Updating the Git protocol for SHA-256 [LWN.net]

Updating the Git protocol for SHA-256

Posted Jun 19, 2020 17:09 UTC (Fri) by pj (subscriber, #4506) [Link] (19 responses)

I'd love for them to be forward-looking enough to adopt something like multihash (https://richardschneider.github.io/net-ipfs-core/articles...)

Updating the Git protocol for SHA-256

Posted Jun 20, 2020 0:34 UTC (Sat) by ms-tg (subscriber, #89231) [Link] (18 responses)

I second multihash and would like to understand an explanation for not using it?

Updating the Git protocol for SHA-256

Posted Jun 20, 2020 14:07 UTC (Sat) by Ericson2314 (guest, #139248) [Link] (10 responses)

Speaking of IPFS things, https://discuss.ipfs.io/t/git-on-ipfs-links-and-reference...
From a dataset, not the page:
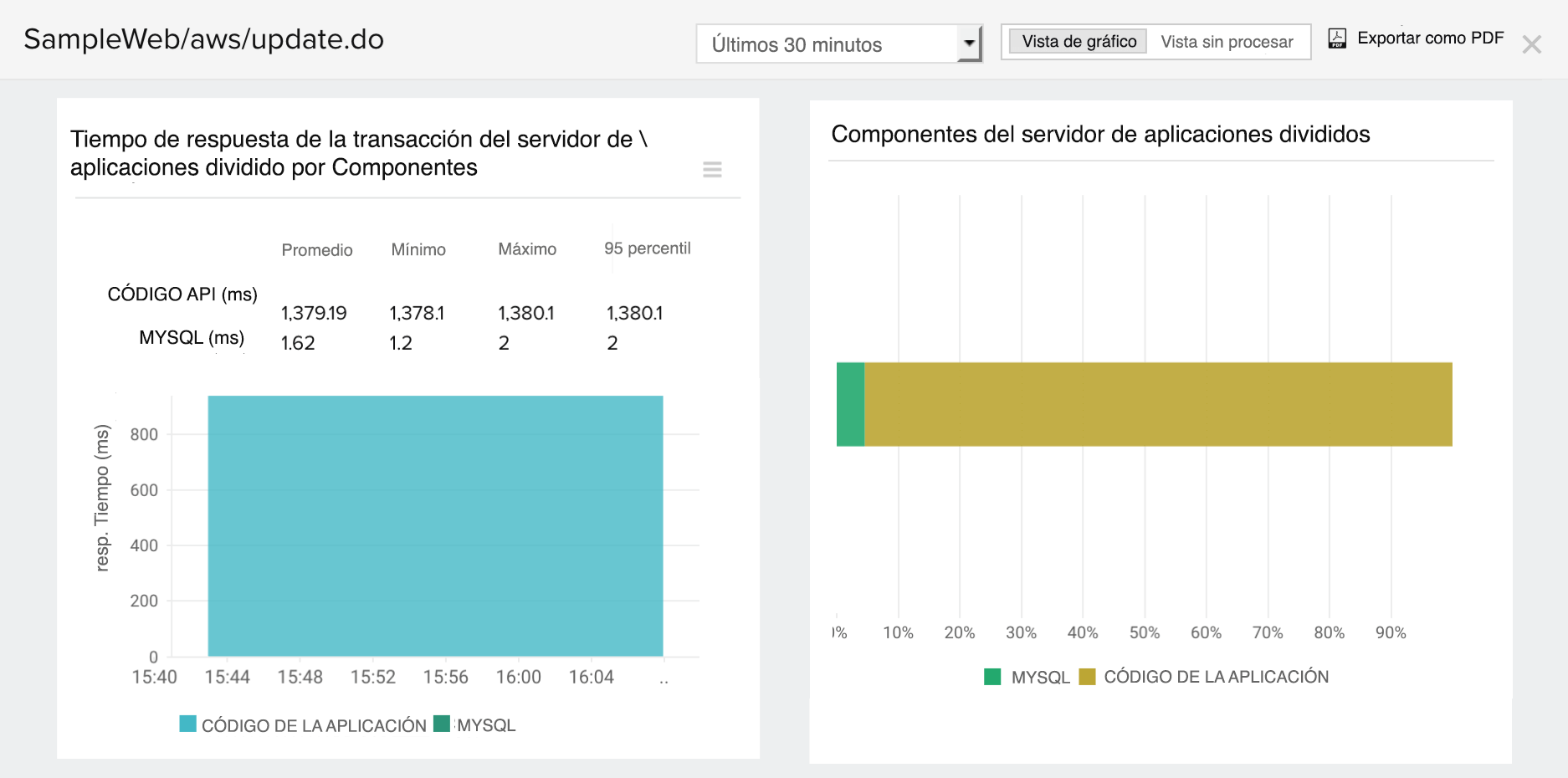Click the time range dropdown arrow
Image resolution: width=1568 pixels, height=778 pixels.
969,43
Git really should start merkelizing blob hashes / chunk blobs. Not only does it help with data exchange, but it also means faster hashing when a blob changes O(n) vs O(log n). This transition is the best time to fix things like this, pity it seems they are not under discussion.

Updating the Git protocol for SHA-256

Posted Jun 20, 2020 23:14 UTC (Sat) by mathstuf (subscriber, #69389) [Link] (9 responses)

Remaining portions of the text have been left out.